Am 4. August 2026 ist das Föderale Gesetz Nr. 319-FZ vom 4. August 2026 in Kraft getreten und hat die gesetzlichen Regelungen für ausländische Investitionen in Russland wesentlich geändert.
Das Föderale Gesetz „Über ausländische Investitionen in der Russischen Föderation“ wurde um Art. 20.1 ergänzt. Danach können nach dem 22. Februar 2022 geschlossene Optionsvereinbarungen über den Rückkauf veräußerter russischer Unternehmensbeteiligungen (Geschäftsanteile, Aktien) angefochten werden.
Für die Aufhebung einer Option müssen zwei Voraussetzungen gleichzeitig erfüllt sein:
1. Verhaltensbezogene Voraussetzung: Der frühere ausländische Eigentümer hat „unfreundliche“ Handlungen vorgenommen. Dazu zählen unter anderem die öffentliche Unterstützung „unfreundlicher“ Maßnahmen gegen die Russische Föderation, die Diskreditierung der russischen Streitkräfte sowie die öffentliche Erklärung, die Tätigkeit in Russland einzustellen oder auszusetzen, verbunden mit entsprechenden Schritten (insbesondere der Einstellung oder Einschränkung des Abschlusses bzw. der Erfüllung von Verträgen oder dem Verbot der Nutzung geistigen Eigentums in der Russischen Föderation).
2. Wirtschaftliche Voraussetzung: Der Rückkaufpreis gemäß der Option weicht um mehr als 25 % vom Marktpreis der betreffenden Unternehmensbeteiligung ab oder der neue Eigentümer hat in den erworbenen Vermögenswert investiert bzw. andere Maßnahmen ergriffen, deren Unterlassen zu einer Verringerung oder Einstellung der Geschäftstätigkeit geführt hätte.
Wer über die Aufhebung der Option entscheiden kann: ausschließlich das staatliche Arbitragegericht des Moskauer Gebiets.

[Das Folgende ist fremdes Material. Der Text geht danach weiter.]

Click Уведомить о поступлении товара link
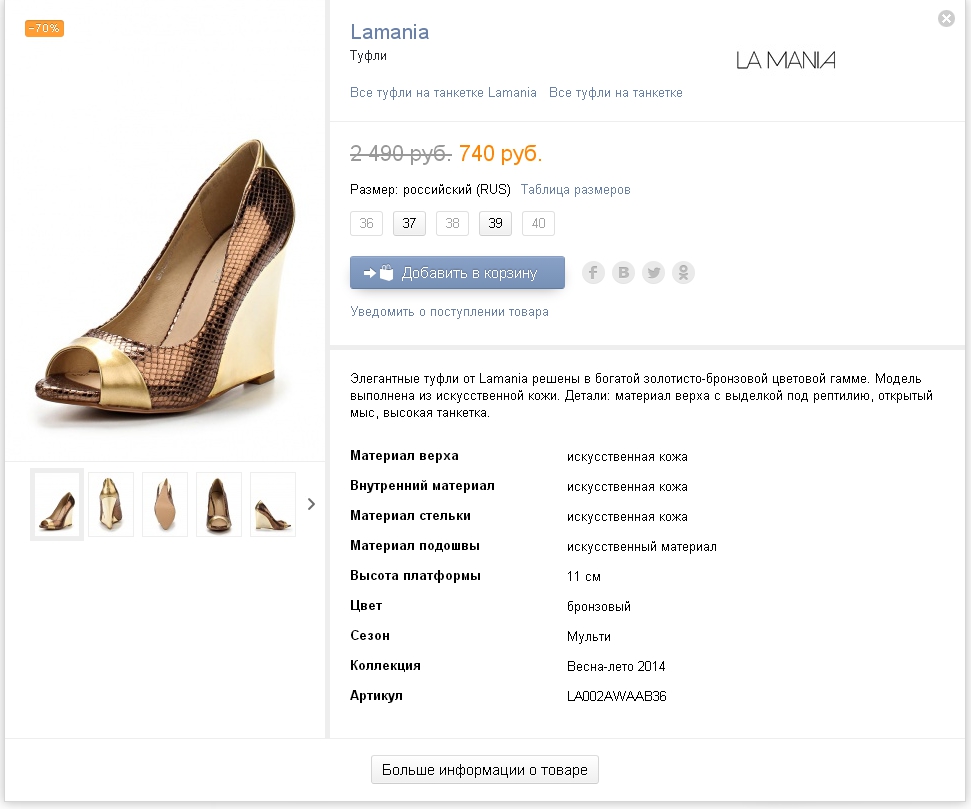 click(450, 312)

Ist in der Optionsvereinbarung ein anderer Gerichtsstand festgelegt, findet dieser keine Anwendung.
Wer Klage auf Aufhebung der Option erheben kann: der neue Eigentümer oder das zuständige Ministerium. In beiden Fällen ist die Zustimmung der Regierungskommission erforderlich.
Anspruch des früheren ausländischen Eigentümers auf Entschädigung: Der frühere ausländische Eigentümer kann für die Aufhebung der Option eine Entschädigung verlangen. Das staatliche Arbitragegericht des Moskauer Gebiets kann die Entschädigung jedoch herabsetzen oder sie sogar vollständig versagen, wenn festgestellt wird, dass der frühere ausländische Eigentümer oder dessen Führungskräfte wegen der Finanzierung von Terrorismus, Extremismus oder der Verbreitung von Massenvernichtungswaffen für schuldig befunden wurden.
Wichtige Frage: Gelten die neuen Regelungen auch für Optionen, für die bei Inkrafttreten des Gesetzes bereits eine positive Entscheidung der Regierungskommission vorlag?
Empfehlungen: Vor diesem Hintergrund empfehlen wir, abgeschlossene Optionsvereinbarungen auf die Vorgaben des neuen Gesetzes zu prüfen, die Risiken einer Aufhebung der Option zu bewerten und mögliche Maßnahmen zum Schutz der Option zu prüfen.